Qualys’ Approach to Disclosing Vulnerabilities
In November of 2014, Qualys found a severe bug in Linux’s libc. The gethostbyname routines were subject to buffer overflow. Qualys developed a proof of concept exploit that showed how a specially crafted email could let an attacker gain remote access to a system without any credentials. The exploit, named GHOST, was shared with several Linux distributions who produced patches. When Qualys publicly announced the vulnerability, their blog page listed URLs to the distros’ patches.
Qualys says that they will publicly release their proof of concept exploit once the vulnerability has reached its half life. According to Qualys,
Half-life is the time interval measuring a reduction of a vulnerability’s occurrence by half
Qualys does security scans on over a hundred million devices, so they can determine a vulnerability’s half life quite accurately.
Qualys’ approach offers an important contribution to the full disclosure versus responsible disclosure debate. We can summarize the approach they took with this bug by 4 points:
- Qualys discovered a vulnerability.
- Qualys privately disclosed the vulnerability to affected vendors.
- When the vendors had patches ready, Qualys publicly announced the vulnerability, and enough details that people could evaluate its severity.
- Qualys waits until half of the end user have patched it before fully releasing details of the exploit proof of concept.
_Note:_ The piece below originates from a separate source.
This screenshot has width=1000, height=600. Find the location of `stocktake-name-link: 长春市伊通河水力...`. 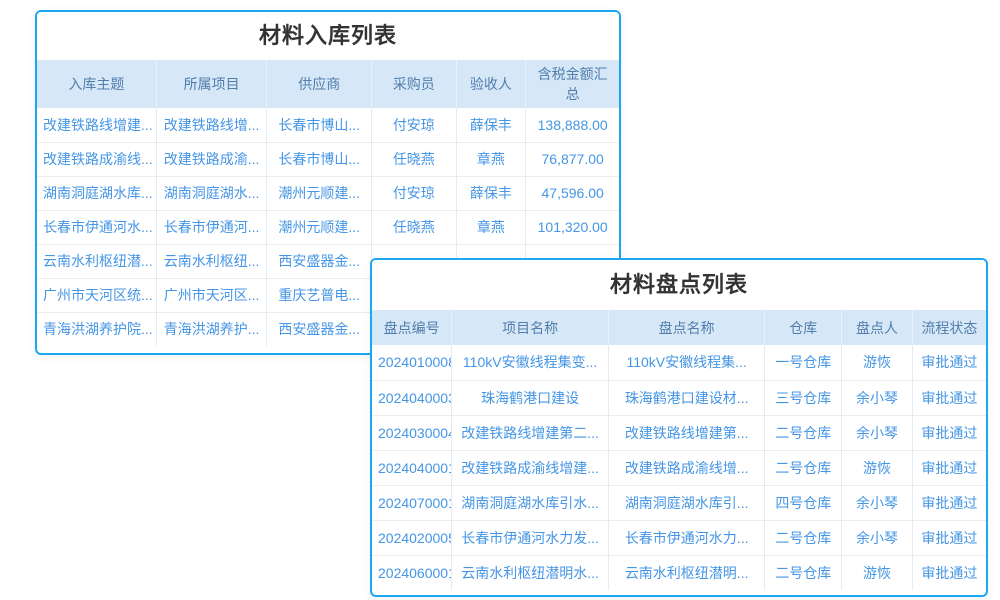

stocktake-name-link: 长春市伊通河水力... is located at coordinates (686, 537).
This spirit of cooperation and responsible disclosure seems far superior to a rigid 90-day rule Google uses. Waiting until half of the end users have patched things before releasing the exploit kit also seems a gentler way of doing thing. (However, end users must assume that criminals will work on developing exploits as soon as the existence of the vulnerability is announced. You need to patch when the announcement is made, not when the half life is near.)
While the GHOST vulnerability was actually fixed in under 90 days, not everything can be. If someone invent a practical quantum computer, many of the venerable security algorithms, e.g. RSA and ECC, will need to be replaced. RFC 6916 describes how this migration could take years. A Crypto Apocalypse simply can’t be fixed in 3 months.
As vulnerabilities are discovered, it’s in everyone’s best interest to work together to fix them.